Task statement -
Check every line below for the word "label" and give only the number of lines where it appears.

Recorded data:
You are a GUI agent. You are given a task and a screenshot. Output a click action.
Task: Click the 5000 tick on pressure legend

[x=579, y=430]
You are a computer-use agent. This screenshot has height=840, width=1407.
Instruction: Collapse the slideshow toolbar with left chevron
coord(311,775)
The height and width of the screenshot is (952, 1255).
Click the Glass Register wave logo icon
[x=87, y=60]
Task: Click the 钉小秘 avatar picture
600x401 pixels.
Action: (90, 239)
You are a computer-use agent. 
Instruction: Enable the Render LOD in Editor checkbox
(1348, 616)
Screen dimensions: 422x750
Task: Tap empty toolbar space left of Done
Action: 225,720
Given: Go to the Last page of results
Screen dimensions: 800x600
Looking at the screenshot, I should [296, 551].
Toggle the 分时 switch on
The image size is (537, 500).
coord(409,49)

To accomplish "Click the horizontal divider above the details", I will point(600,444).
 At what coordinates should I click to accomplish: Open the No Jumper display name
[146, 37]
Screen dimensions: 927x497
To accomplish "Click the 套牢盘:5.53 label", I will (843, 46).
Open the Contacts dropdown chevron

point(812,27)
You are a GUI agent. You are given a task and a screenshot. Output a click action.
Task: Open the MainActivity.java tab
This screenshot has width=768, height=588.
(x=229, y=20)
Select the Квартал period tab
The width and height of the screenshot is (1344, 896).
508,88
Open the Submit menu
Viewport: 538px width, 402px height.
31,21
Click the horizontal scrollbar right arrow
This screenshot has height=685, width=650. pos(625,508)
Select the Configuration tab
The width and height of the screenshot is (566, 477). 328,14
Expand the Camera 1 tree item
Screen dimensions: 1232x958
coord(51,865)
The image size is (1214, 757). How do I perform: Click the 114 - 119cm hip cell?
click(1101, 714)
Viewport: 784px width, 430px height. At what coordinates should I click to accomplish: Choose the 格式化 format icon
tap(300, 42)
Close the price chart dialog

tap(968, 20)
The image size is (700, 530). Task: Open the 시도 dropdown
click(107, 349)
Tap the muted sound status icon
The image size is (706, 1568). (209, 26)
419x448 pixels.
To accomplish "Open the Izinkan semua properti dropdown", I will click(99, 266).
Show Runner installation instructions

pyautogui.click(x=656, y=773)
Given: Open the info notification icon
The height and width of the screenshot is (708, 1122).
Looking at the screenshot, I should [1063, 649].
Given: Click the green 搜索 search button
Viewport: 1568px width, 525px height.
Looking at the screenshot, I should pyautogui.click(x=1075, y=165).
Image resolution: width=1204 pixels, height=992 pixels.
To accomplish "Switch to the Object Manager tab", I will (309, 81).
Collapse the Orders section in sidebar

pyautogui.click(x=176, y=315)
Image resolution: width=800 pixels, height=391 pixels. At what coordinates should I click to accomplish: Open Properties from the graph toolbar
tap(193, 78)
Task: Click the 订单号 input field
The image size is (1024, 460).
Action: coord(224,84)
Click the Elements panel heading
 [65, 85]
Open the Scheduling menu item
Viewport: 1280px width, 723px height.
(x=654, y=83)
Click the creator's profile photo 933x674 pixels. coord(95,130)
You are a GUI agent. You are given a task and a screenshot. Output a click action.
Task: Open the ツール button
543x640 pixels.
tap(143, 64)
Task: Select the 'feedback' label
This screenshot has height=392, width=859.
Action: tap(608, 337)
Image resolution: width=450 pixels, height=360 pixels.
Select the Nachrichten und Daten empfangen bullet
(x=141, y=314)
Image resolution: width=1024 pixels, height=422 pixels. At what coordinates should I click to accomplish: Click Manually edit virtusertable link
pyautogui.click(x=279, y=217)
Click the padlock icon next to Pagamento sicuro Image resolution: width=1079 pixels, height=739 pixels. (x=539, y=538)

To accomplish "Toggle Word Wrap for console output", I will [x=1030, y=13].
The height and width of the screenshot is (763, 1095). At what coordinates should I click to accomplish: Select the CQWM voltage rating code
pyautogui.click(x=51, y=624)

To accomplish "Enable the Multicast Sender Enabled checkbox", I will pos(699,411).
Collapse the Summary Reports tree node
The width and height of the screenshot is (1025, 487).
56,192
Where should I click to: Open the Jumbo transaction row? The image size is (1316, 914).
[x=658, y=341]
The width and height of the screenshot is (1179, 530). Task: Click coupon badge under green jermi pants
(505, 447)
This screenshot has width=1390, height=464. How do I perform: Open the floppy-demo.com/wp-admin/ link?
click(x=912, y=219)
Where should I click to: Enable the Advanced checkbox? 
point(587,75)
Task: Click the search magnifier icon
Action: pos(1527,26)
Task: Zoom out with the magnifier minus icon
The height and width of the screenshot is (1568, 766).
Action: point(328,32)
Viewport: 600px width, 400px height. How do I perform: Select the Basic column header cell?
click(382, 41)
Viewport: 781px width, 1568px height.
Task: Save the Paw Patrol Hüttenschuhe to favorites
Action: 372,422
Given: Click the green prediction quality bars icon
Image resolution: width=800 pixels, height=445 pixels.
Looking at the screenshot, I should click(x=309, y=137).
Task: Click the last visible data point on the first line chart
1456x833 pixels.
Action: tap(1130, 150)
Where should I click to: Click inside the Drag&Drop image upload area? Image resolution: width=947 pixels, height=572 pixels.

Your response -
2